Forum Discussion

zahid_113975's avatar
zahid_113975
Icon for Nimbostratus rankNimbostratus
Sep 23, 2013

Based on the 2 specific string in the URL allow , then restrict ony few incoming IP addresses.

Thank you in advance for help with this. I need to allow / restrict access to the application for the situation where same VIP will be hit for the following two cases:

 

Use case 1) ogw/web context Users -- > VIP x.x.x.x (F5) -- >If the context of the application is: https://int.entservices.com/abc_services/ogw/web/**** , F5 should allow all the request (no IP restriction).

 

Use case 2) For EMFBus context root, the request should be restricted based on IPs. Users -- > VIP x.x.x.x (F5) -- >If the context of the application is: https://int.entservices.com/abc_services/EMFBus/**** , F5 should allow the request based on the allowed IPs only.
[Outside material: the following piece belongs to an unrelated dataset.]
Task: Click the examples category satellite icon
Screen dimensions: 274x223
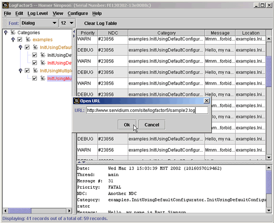Action: click(28, 40)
Here is the list of IPs Allow from 204.14.232.0/23 For East Coast Data Center (set one) Allow from 204.14.238.0/23 For West Coast Data Center (set two) Allow from 96.43.144.64/31 For Email service Allow from 96.43.148.64/31 For Email service + dozen more

 

Will it be one iRule or combication of more then one iRules ?

 

Thanks, Zahid.

 

application delivery
deployment
devops
iRules

5 Replies

Sort By
  • JPV_131616's avatar
    JPV_131616
    Icon for Cirrus rankCirrus
    Sep 24, 2013

    simple solution...

     

    create a single irule which checks the context [HTTP::uri] == "/abc" or "/123" (app uri, e.g. /abc, or /123) for each case.

     

    for case1 where no IP restriction is required, just route to pool for that app.

     

    for case2, put the retricted src_ips in a datagroup, then after checking for that uri in http request, check for the src_ip via datagroup, if not there, reject, otherwise route to pool for that app.

     

    I can provide an example irule if required, let me know.

     

    thx

     

  • zahid_113975's avatar
    zahid_113975
    Icon for Nimbostratus rankNimbostratus
    Sep 24, 2013

    Thank youfor that much appreciated. Yes please an example would be nice. that is where I was struggling.

     

    Thanks.

     

  • JPV_131616's avatar
    JPV_131616
    Icon for Cirrus rankCirrus
    Sep 24, 2013

    first create datagroup with whatever name you want (e.g. APPNAME_ALLOWED_IP) - add the src ips you want in the list to be allowed to access app2 uri.

    when HTTP_REQUEST {
  if {$uri starts_with "/wideopenapp" } {
    pool wideopenapp_pool
  }
  if { $uri starts_with "/restrictedapp" } {
    if { [class match [IP::remote_addr] equals APPNAME_ALLOWED_IP] }{
      pool appname_pool_restricted

    }

}
   else does nada
}

}

}
  • bwolmarans_1284's avatar
    bwolmarans_1284
    Historic F5 Account
    Sep 24, 2013
    when HTTP_REQUEST {

  set HOST_NAME "webserver.local"
  set NO_IP_RESTRICTION_PATH "/app1"
  set IP_RESTRICTED_PATH "/app2"
  set DEBUG 1

  if { $DEBUG } { log local0. "DEBUG: [HTTP::host] [HTTP::path] [IP::client_addr]" }    
  if { [HTTP::host] == $HOST_NAME } {
    if { ! ([HTTP::path] starts_with $NO_IP_RESTRICTION_PATH) } {
      if { [HTTP::path] starts_with $IP_RESTRICTED_PATH } {
        set clientip [IP::client_addr]
        if { ! ([class match $clientip equals FOX_SALESFORCE_SUBNETS]) } {
          reject
        }         
      }
    }              
  }
}
    • bwolmarans_1284's avatar
      bwolmarans_1284
      Historic F5 Account
      Sep 24, 2013
      I was working on this while JPV was posting - I'm too slow :-) In my version I tried to simplify it as best I could, and it is one iRule that does both fuctions. I Ran a little bit of testing and it seems to work. Please give it a test.